The apostle then shows that not human wisdom but the Spirit taught the words to convey the truth of Christ now. How null then in divine things is that wisdom! Why did Corinthian eyes see differently?
There was another lesson in its place of no less weight—the incapacity of man without the Holy Spirit not merely to know or convey, but even to revive the truth of God. “But [the] natural man receiveth not the things of the Spirit of God, for they are folly to him, and he cannot know [them] because they are spiritually discerned; but the spiritual [man] discerneth all things while he himself is discerned by no one. For who hath known [the] Lord's mind that he should instruct him? But we have [the], mind of Christ.” (Ver. 14-16.)
This is a momentous declaration in all its parts. For the apostle by the “natural man” means man as he is born and grows up, without being born of God or the Holy Ghost given to him. He might be ever so learned, scientific, intellectual and refined; still, till quickened of the Spirit, he is ѱυχικός. He does not receive the things of the Spirit of God, for to him they are folly; nor can he learn them, so as to appropriate them, apprehending their truth, because they are spiritually discerned, and the Spirit of God he has not as unbelieving in Christ. The spiritual man on the other hand is one who is not only renewed but in the power of the Spirit. He accordingly has a divine spring of discerning while he is beyond the ken of all who are destitute of the Spirit.
It is in virtue of the Spirit of God that the believer now stands in so astonishing a place, capable of discerning all things, yet himself outside the discernment of man. How great the folly of any saint in Corinth or elsewhere yearning after human wisdom! What makes it even more striking is the application the apostle appends from Isa. 40:13. For there the prophet insists on the supremacy of Jehovah's intelligence, as before of His infinite goodness and power. Unsearchable Himself yet searching all, “who hath measured the Spirit of Jehovah, and, the man of his counsel, will teach him?” As independent of man's measuring and instruction is the Christian in divine things, and this through the Spirit of God dwelling in him.

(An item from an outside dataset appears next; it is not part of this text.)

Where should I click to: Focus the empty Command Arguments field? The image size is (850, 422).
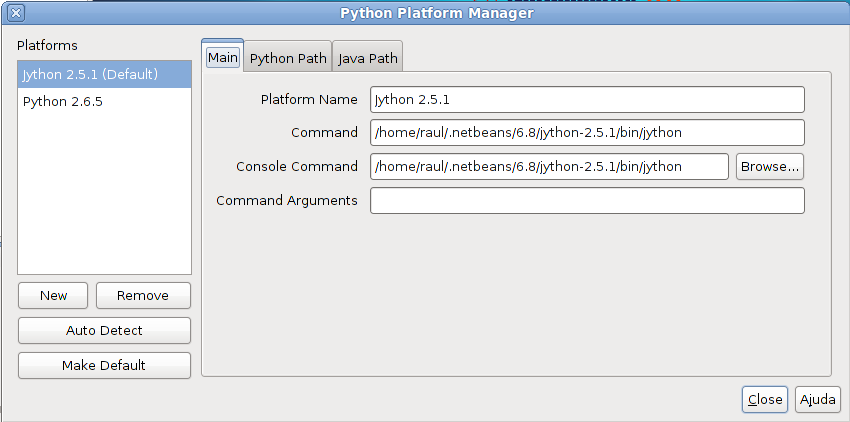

Thus the use of Isa. 64 bears witness that, as man's heart had not conceived the purpose of God before the world for our glory (not merely the nations, as Kimchi would have it, but man generally, Israel included), so God has revealed it now that Christ is crucified and received up in glory, and this by the Holy Ghost sent down from heaven to be in and with us. But the use of Isa. 40 goes farther; for the apostle ascribes to the Christian the mind (νοῦν) or intelligence of Christ, in whom God's wisdom is, and thus appropriates to us now by grace, as possessing the Holy Spirit, that which, belonging characteristically to God, is wholly independent of man and undiscoverable by him.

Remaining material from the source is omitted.